Lutefisk consumption may have fallen off in recent years, but Chris Dorff, president of Olsen Fish Company, said they still sell close to half a million pounds of Lutefisk each year. Eighty-five percent of those sales come during the holiday season, between October and December, when Dorff hires temporary staff because his phone is “ringing off the hook.”

“We have a wide range of customers; that’s what’s fun about it,” Dorff said.

Family brought Dorff to lutefisk, but not in the traditional sense. His family is of German descent and his father, Roger Dorff, worked for Olsen.

The younger Dorff started there 18 years ago processing lutefisk and pickled herring over breaks from college. Since then, lutefisk sales have declined, but demand for Olsen’s pickled herring has more than filled the void.

Walk onto Olsen’s processing floor and a pungent mix of fish, caustic soda and sweet pickling solution envelopes the nose. Workers pull lutefisk fillets from 900-pound tubs and slice them into portions to be packaged for bulk or individual sale.

Lutefisk was born out of the need to safely prepare fish that had been air-dried to preserve it, Dorff explains. Scandinavians once used the highly alkaline ashes of birch wood to clean and preserve dried fish as it was reconstituted.

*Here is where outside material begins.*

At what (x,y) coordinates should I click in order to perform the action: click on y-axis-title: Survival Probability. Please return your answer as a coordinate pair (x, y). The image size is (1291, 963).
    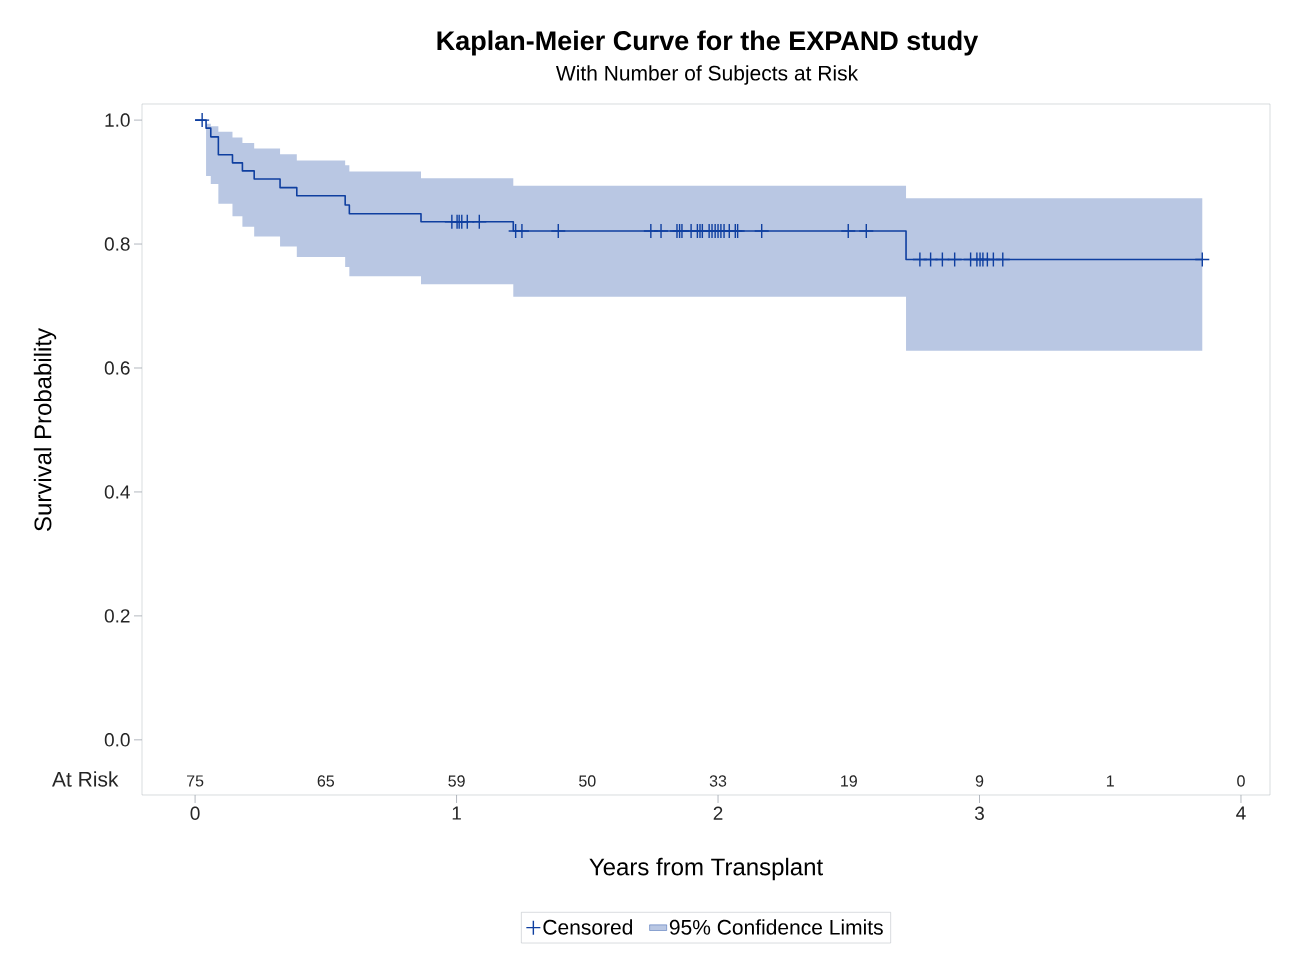
    Looking at the image, I should click on (45, 430).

Modern preparation calls for caustic soda baths followed by repeated rinses with water.

“It’s an ancient way of preserving protein,” Dorff said. “Once you put dried fish in water, the clock starts ticking. Adding the solution preserves and washes the fish, raising the pH so it lasts longer.”

Olsen’s now uses kiln-dried fish for its lutefisk, but they still import the air-dried variety. Locally, Nigerian immigrants boil and serve this fish or use it in soup, Dorff said.

Demand for lutefisk may be slowly declining, but Dorff doesn’t expect it to ever go away completely. He isn’t expecting a full-blown lutefisk revival either.

“Here, we have a melting pot, but people still find away to hold on to their heritage,” Dorff said. “If it’s prepared right, they’d probably appreciate it.”

And there are plenty from younger generations who enjoy lutefisk. Edina resident Ali Stepnes and her father Jeff Lundy of Jordan make sure they get to Mount Olivet every year.

“We come here because they have great lutefisk,” said Stepnes, who grew up eating lutefisk. “You have to be around it or you’ll never try it.”